• **Information supplied**:
'''

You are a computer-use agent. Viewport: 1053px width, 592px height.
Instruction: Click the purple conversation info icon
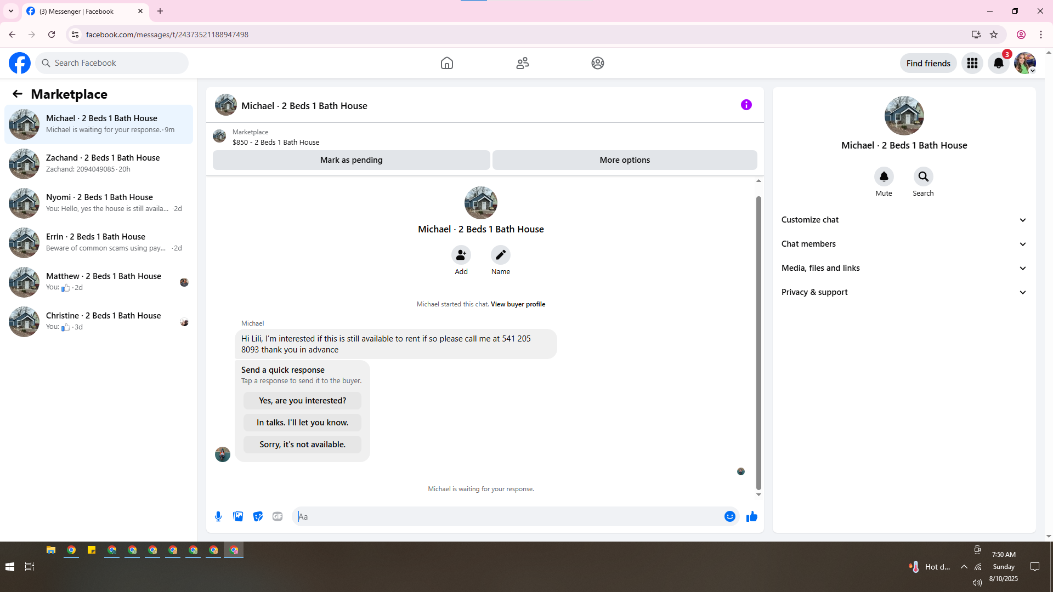tap(746, 105)
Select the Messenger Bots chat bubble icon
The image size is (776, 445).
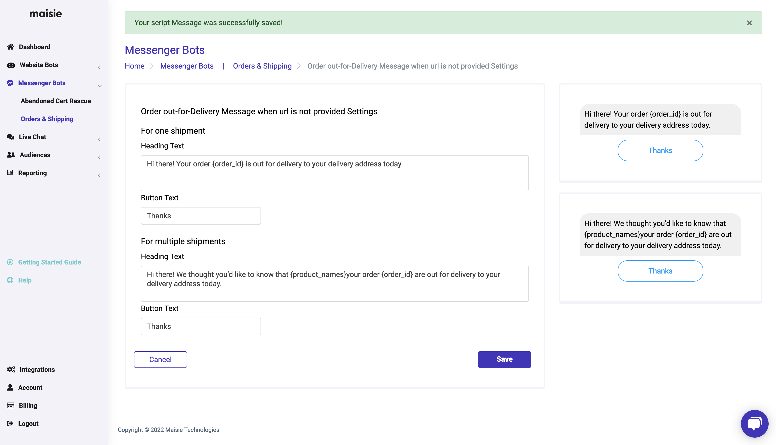tap(11, 83)
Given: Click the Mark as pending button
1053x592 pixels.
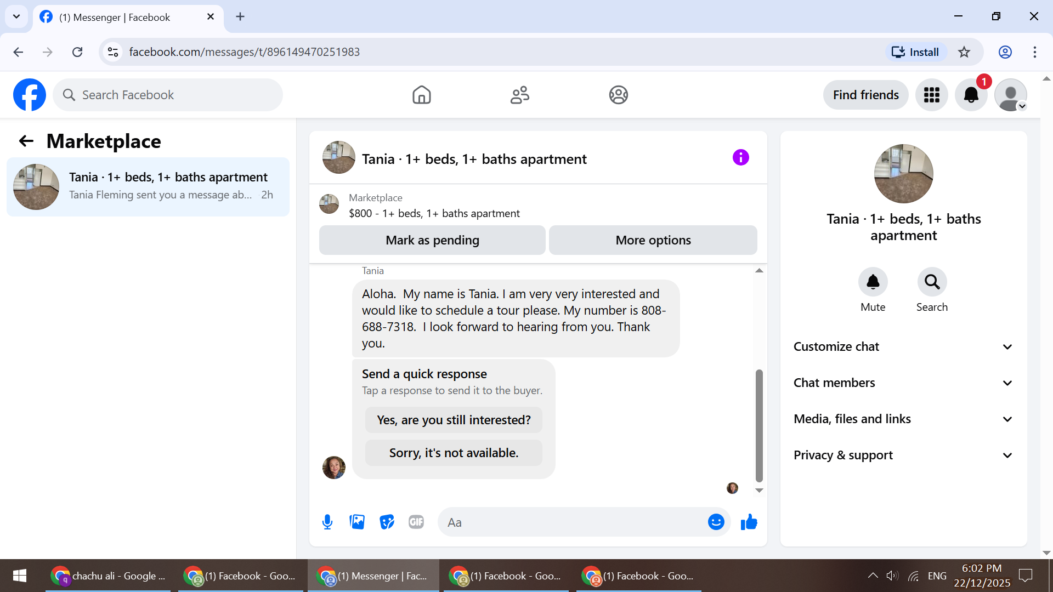Looking at the screenshot, I should [x=432, y=240].
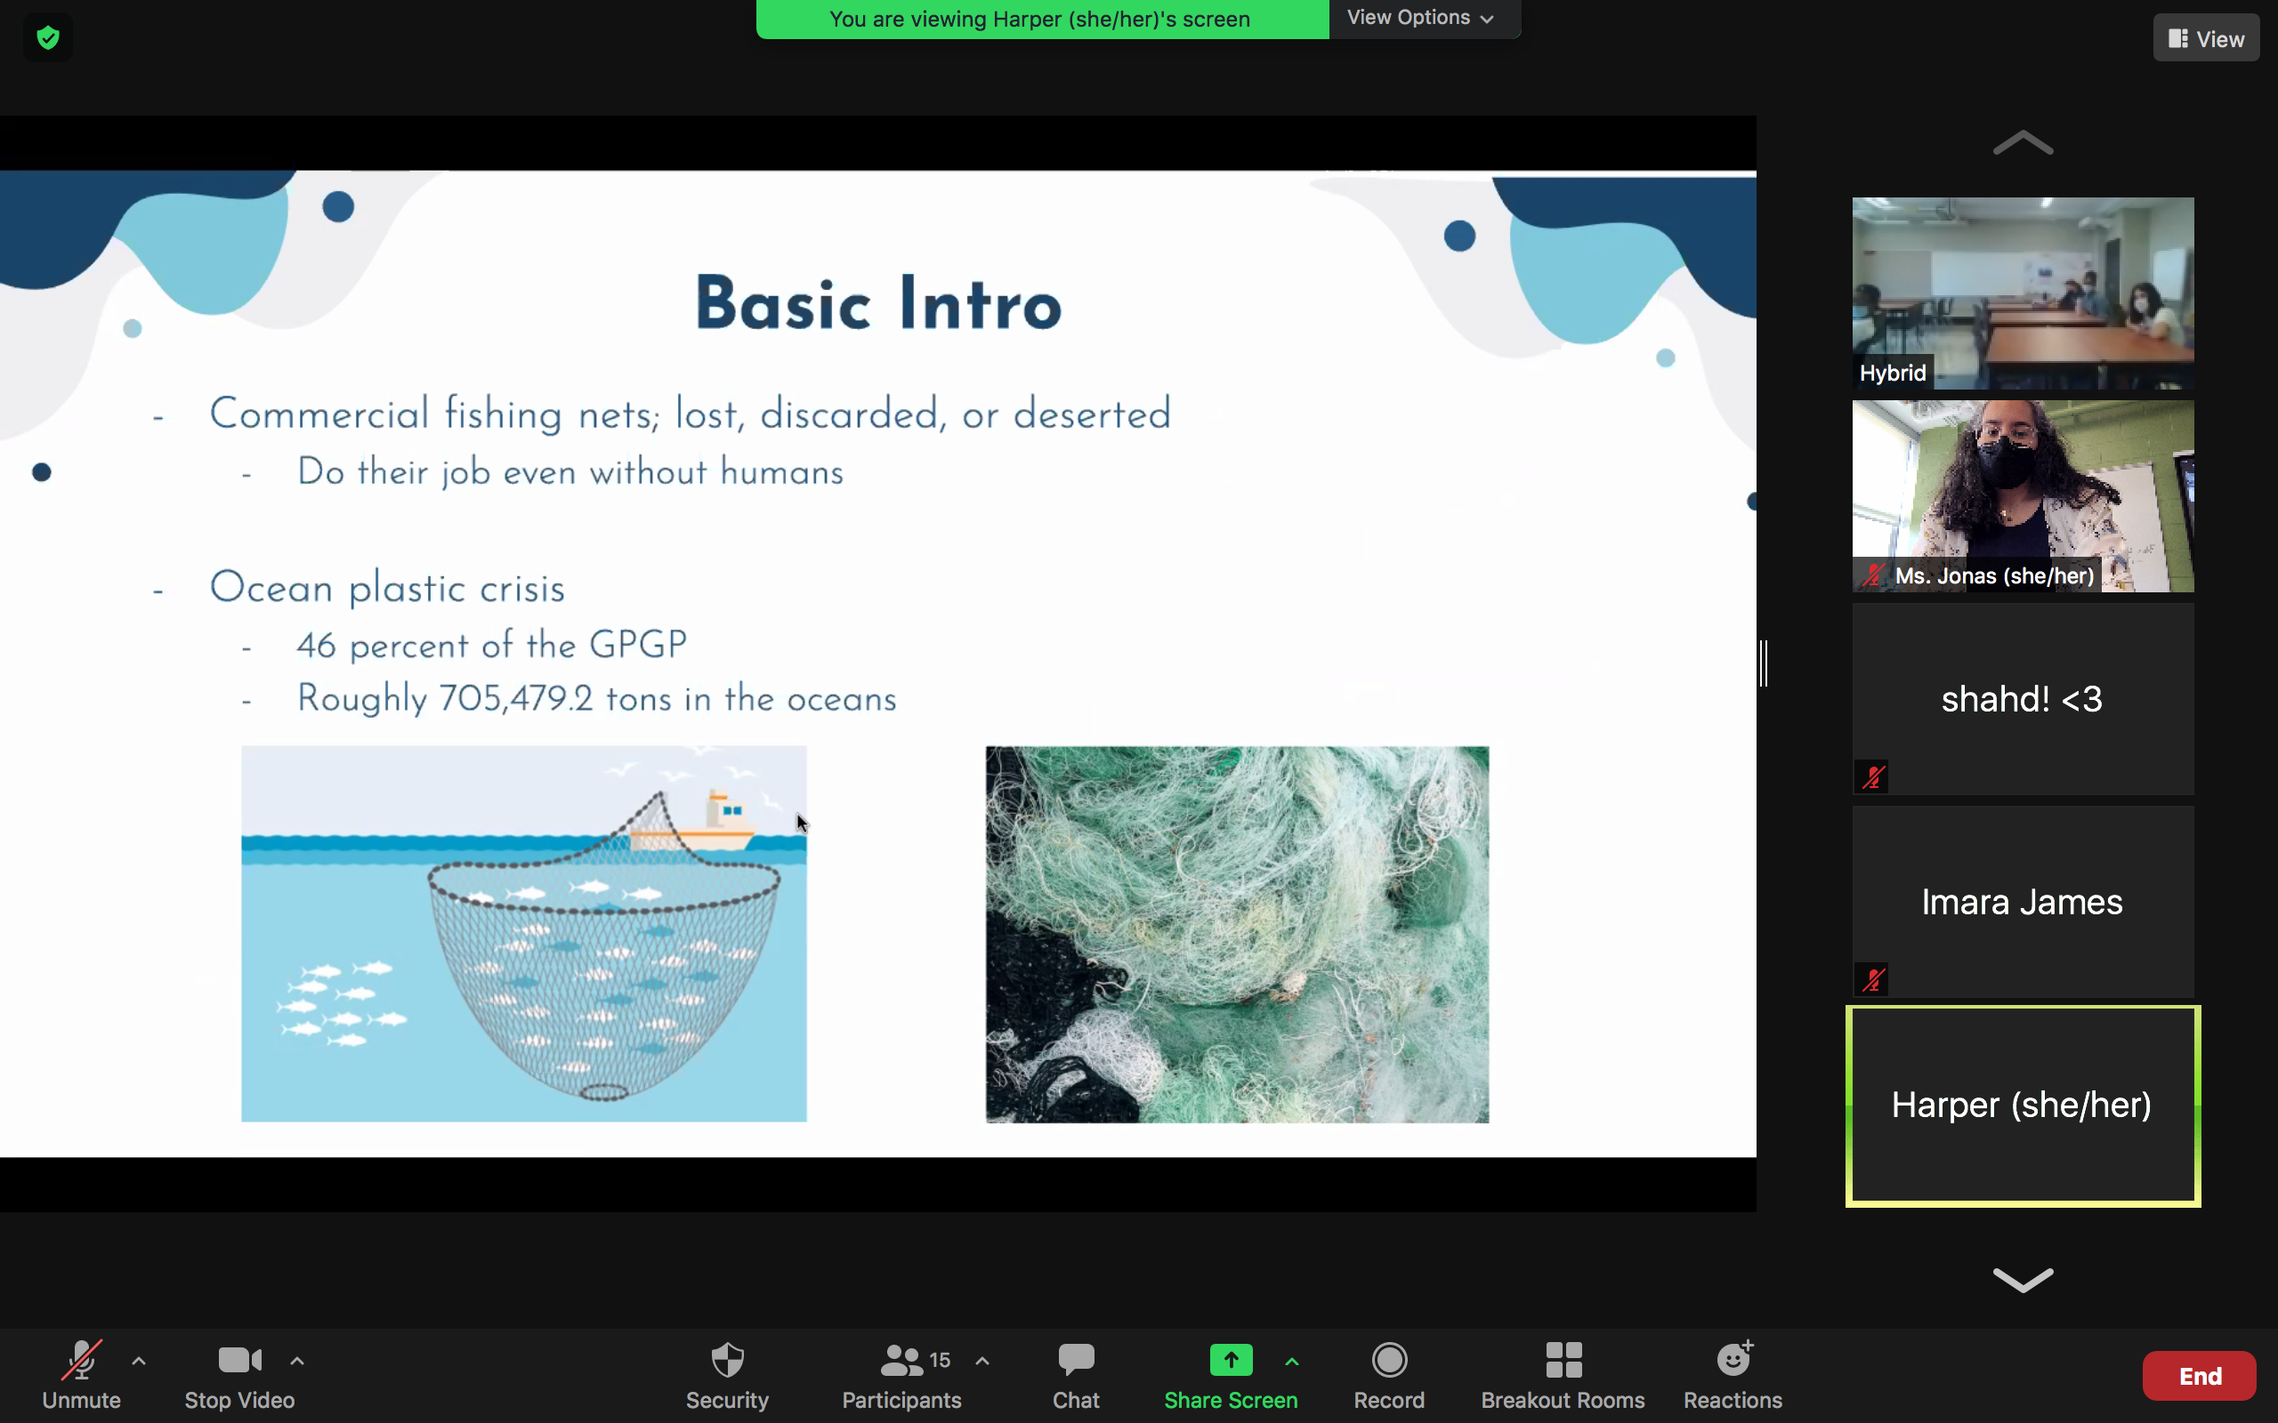Open the Reactions smiley menu
The width and height of the screenshot is (2278, 1423).
tap(1732, 1374)
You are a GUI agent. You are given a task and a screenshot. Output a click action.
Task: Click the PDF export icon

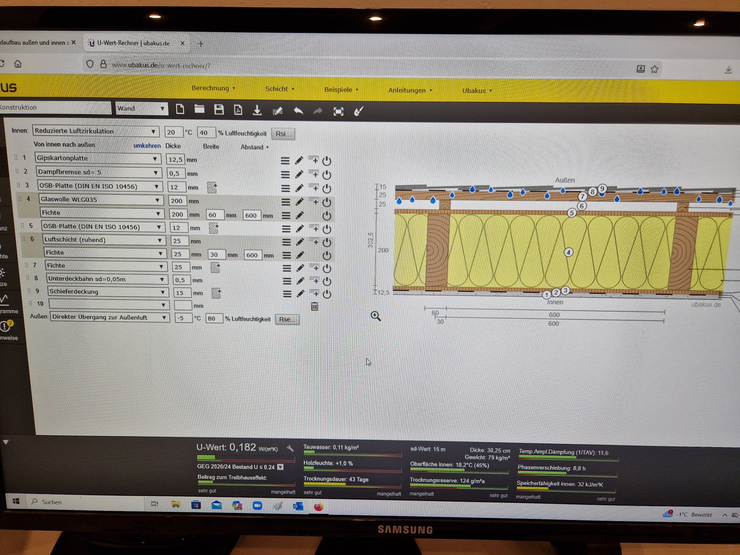[238, 110]
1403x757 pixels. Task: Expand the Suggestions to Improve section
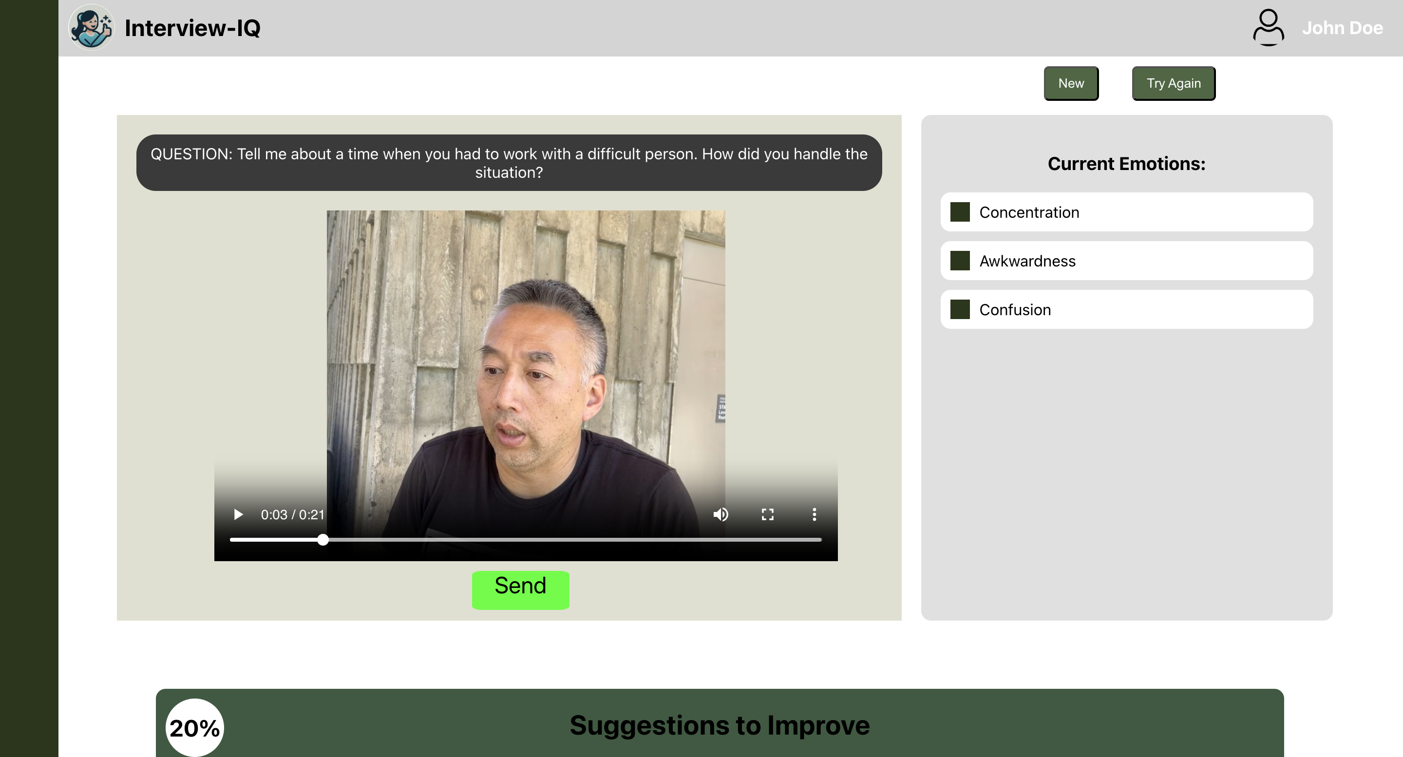tap(719, 725)
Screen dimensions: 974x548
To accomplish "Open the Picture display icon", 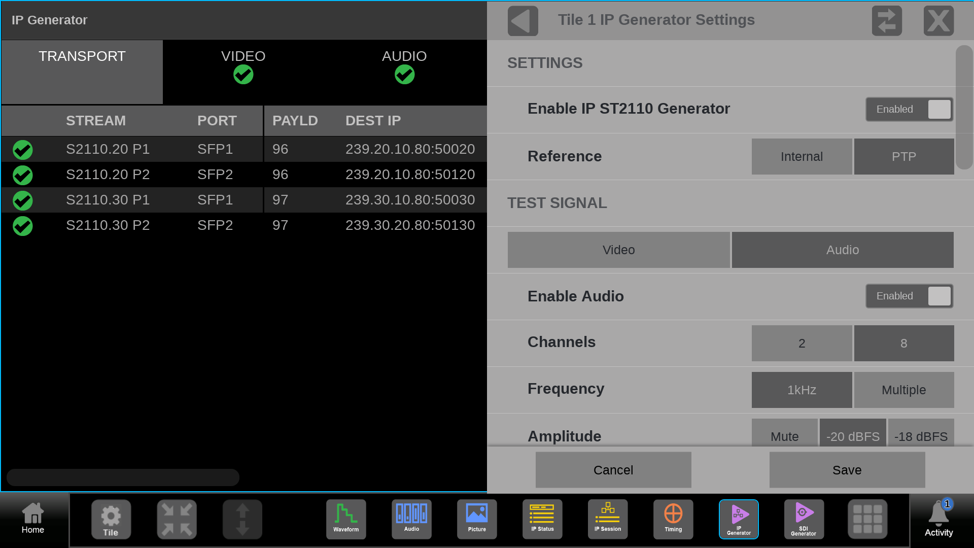I will tap(477, 519).
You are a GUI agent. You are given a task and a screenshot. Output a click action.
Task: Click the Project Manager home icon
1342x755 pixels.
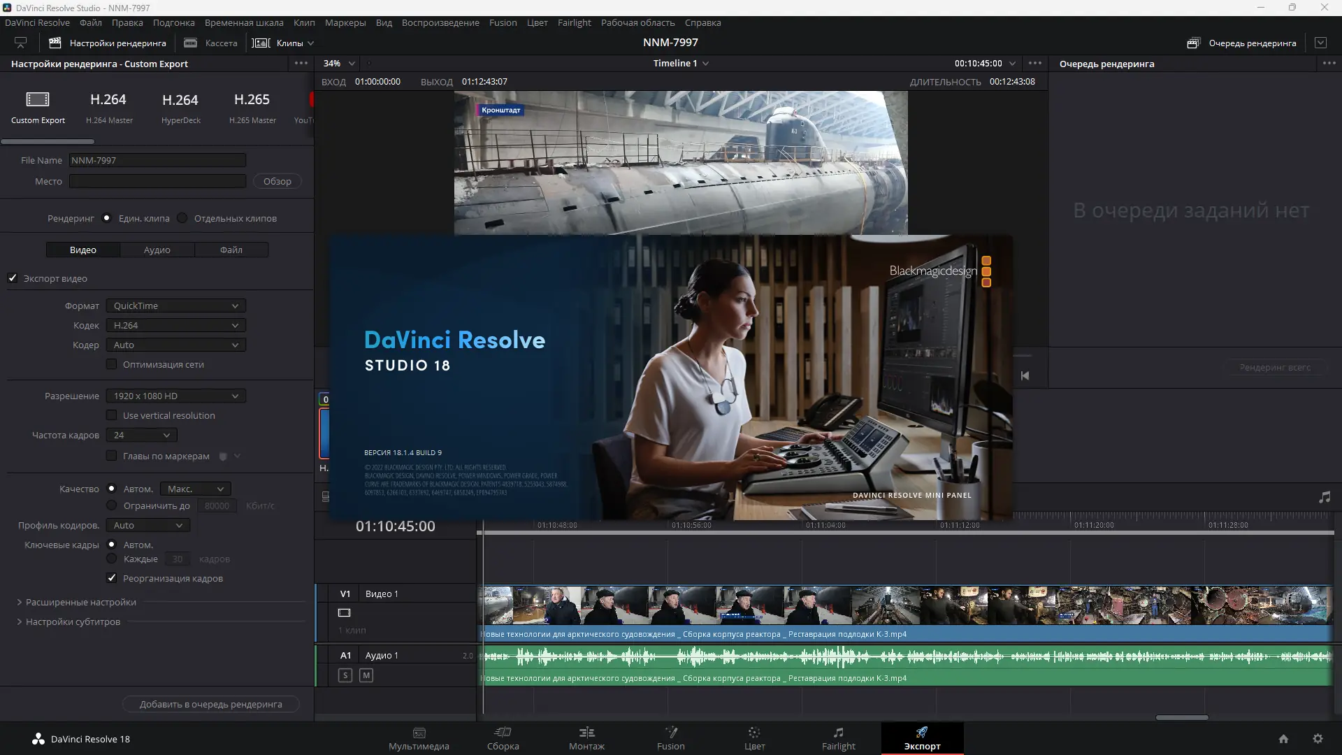pos(1283,739)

'''

• **Task requirements**: Transcribe the opening line of the listing above, please, and every line after it through the line with "Given: Click the Mark as pending button", word for word, without pictures.

• **Response to the exercise**:
You are a computer-use agent. Viewport: 1053px width, 592px height.
Instruction: Click the purple conversation info icon
tap(746, 105)
Select the Messenger Bots chat bubble icon
The image size is (776, 445).
tap(11, 83)
Given: Click the Mark as pending button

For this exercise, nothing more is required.